Provided material:
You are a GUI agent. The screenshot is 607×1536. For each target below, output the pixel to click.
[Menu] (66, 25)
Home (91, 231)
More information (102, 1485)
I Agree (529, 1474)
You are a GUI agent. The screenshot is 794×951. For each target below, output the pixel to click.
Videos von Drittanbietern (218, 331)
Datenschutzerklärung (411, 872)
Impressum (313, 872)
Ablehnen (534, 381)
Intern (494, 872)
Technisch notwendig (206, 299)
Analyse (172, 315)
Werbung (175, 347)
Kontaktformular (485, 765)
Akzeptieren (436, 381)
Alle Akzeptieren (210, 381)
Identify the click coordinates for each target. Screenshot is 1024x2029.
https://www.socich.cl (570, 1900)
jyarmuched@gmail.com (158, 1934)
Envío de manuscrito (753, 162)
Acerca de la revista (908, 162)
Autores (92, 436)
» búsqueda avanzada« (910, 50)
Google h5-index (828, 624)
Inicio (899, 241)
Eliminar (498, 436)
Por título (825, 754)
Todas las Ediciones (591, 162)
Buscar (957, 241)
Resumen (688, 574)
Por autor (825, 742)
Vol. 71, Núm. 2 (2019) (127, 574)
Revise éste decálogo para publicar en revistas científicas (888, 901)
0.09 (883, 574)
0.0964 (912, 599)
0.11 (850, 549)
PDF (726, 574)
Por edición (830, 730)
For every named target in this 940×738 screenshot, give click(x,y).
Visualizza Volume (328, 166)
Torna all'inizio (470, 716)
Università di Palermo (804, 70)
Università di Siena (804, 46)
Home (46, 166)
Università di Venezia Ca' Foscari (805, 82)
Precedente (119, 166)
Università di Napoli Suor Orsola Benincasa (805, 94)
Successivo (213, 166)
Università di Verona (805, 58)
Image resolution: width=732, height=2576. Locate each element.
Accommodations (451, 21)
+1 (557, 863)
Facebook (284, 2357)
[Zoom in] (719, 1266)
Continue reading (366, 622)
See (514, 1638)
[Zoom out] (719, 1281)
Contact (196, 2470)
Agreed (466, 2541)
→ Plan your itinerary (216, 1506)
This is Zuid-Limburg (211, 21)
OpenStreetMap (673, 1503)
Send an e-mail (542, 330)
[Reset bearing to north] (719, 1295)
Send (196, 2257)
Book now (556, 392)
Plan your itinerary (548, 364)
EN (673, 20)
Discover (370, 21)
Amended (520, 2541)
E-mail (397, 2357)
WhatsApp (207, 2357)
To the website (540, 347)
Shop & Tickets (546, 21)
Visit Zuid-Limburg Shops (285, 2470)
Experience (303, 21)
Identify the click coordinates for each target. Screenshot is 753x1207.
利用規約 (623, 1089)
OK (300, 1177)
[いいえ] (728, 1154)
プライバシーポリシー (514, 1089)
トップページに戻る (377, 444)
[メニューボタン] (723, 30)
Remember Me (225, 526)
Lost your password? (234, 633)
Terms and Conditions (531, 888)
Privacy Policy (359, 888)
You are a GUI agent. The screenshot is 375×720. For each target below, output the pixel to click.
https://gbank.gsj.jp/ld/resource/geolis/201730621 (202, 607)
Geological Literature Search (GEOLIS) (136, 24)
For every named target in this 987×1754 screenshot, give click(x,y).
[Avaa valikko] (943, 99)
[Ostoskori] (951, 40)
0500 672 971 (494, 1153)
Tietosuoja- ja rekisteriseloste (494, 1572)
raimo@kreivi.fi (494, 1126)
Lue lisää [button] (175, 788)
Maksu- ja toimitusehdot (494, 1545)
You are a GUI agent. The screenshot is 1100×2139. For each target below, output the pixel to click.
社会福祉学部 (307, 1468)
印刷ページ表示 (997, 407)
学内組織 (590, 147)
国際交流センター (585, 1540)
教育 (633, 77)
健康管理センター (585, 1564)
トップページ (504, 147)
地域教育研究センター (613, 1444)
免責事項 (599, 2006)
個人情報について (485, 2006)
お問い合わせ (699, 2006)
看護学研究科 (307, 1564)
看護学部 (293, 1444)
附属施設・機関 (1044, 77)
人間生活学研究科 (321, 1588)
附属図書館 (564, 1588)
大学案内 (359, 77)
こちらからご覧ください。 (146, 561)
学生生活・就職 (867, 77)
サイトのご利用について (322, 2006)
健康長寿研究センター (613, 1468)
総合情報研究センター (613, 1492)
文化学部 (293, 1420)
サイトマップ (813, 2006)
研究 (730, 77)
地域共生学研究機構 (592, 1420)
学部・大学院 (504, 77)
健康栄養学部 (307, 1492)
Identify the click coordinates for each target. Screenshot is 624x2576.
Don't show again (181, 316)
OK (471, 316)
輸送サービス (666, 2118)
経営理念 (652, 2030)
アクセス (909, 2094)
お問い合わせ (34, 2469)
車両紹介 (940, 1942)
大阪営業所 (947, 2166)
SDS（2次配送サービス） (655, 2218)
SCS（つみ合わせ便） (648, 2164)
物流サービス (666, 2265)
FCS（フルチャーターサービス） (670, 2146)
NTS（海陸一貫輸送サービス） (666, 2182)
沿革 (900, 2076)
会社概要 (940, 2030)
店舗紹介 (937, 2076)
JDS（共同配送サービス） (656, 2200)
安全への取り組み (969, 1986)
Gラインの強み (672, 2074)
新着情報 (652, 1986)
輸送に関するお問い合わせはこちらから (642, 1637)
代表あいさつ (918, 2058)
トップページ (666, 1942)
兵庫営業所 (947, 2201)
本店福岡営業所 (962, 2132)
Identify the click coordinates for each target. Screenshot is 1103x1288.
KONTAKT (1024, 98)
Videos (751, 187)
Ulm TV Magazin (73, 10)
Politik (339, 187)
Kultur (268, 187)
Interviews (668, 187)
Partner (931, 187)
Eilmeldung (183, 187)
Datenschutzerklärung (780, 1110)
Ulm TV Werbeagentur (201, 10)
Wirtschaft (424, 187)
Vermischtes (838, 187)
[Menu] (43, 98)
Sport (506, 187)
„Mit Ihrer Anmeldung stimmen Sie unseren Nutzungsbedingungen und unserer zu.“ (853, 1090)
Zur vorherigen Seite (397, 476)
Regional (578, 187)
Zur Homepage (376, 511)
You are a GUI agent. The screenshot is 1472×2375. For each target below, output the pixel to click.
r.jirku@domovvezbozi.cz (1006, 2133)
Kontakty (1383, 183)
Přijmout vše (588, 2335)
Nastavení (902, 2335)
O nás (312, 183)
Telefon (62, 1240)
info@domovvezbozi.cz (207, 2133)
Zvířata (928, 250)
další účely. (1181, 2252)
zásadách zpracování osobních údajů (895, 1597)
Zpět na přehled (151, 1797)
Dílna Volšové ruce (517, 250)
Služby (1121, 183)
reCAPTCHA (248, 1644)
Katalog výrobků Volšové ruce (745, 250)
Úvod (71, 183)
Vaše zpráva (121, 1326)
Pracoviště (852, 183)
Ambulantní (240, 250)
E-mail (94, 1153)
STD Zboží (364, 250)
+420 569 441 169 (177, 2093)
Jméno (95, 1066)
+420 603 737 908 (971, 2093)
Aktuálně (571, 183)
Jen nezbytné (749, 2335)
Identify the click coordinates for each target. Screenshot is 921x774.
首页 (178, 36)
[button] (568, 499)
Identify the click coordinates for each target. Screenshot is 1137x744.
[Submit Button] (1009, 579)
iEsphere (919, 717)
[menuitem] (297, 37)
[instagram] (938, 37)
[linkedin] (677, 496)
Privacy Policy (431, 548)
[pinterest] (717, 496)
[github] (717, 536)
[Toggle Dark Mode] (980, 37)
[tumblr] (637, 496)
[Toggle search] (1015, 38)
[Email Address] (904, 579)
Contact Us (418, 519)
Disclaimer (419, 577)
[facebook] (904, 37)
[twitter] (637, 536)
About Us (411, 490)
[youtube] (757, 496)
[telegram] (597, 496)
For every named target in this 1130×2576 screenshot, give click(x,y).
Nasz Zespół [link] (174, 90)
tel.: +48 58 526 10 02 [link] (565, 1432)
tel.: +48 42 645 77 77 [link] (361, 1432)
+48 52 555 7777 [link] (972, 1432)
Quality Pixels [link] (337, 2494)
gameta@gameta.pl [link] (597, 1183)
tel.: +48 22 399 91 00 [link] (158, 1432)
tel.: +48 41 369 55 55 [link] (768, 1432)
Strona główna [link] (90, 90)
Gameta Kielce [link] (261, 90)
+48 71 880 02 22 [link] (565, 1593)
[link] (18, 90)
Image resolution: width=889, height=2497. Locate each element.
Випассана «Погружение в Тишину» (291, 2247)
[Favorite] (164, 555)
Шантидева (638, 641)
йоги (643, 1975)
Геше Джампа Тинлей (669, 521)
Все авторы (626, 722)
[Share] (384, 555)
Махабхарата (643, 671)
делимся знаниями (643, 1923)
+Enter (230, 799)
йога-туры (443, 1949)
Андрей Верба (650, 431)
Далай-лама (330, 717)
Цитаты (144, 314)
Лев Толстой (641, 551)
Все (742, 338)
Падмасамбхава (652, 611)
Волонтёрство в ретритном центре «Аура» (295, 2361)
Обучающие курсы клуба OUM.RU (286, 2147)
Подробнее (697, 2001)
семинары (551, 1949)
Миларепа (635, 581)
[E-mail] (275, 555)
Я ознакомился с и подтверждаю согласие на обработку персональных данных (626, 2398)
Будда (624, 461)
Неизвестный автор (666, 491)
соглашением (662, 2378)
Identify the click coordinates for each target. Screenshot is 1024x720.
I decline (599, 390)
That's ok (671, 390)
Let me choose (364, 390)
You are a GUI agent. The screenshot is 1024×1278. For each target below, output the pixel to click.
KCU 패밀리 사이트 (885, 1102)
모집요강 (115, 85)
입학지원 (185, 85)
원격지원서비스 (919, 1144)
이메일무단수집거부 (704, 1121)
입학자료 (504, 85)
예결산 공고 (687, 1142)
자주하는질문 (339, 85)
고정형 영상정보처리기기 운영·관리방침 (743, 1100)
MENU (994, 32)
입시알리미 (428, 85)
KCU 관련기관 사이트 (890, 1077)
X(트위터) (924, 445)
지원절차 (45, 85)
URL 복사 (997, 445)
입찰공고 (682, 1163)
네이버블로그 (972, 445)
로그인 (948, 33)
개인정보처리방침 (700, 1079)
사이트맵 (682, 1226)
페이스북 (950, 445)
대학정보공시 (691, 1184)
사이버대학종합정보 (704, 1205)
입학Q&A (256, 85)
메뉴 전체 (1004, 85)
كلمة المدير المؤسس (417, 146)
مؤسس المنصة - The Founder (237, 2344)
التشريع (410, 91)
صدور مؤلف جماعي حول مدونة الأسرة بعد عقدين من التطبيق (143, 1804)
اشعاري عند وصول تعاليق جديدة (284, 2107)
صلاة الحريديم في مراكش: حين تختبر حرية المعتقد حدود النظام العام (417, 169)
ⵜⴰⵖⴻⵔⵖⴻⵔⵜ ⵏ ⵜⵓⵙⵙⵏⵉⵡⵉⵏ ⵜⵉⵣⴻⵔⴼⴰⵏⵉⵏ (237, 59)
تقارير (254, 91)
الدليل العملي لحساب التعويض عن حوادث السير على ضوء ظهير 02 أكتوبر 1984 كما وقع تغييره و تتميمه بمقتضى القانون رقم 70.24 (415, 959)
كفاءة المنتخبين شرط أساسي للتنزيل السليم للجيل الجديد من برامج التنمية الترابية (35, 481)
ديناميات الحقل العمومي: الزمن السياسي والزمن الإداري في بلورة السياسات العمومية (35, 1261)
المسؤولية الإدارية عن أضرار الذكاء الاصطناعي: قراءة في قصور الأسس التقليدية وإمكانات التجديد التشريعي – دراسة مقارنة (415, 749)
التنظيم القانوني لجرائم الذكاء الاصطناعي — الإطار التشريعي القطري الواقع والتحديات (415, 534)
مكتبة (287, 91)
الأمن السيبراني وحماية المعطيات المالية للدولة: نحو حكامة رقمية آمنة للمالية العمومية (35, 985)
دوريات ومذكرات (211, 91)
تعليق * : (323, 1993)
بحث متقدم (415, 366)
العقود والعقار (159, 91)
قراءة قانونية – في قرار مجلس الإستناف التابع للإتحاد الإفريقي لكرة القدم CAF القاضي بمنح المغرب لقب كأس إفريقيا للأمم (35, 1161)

Request: Copy the listing word for word from its first line up to and including the line with "Technisch notwendig (206, 299)".

Full response:
You are a GUI agent. The screenshot is 607×1536. For each target below, output the pixel to click.
[Menu] (66, 25)
Home (91, 231)
More information (102, 1485)
I Agree (529, 1474)
You are a GUI agent. The screenshot is 794×951. For each target below, output the pixel to click.
Videos von Drittanbietern (218, 331)
Datenschutzerklärung (411, 872)
Impressum (313, 872)
Ablehnen (534, 381)
Intern (494, 872)
Technisch notwendig (206, 299)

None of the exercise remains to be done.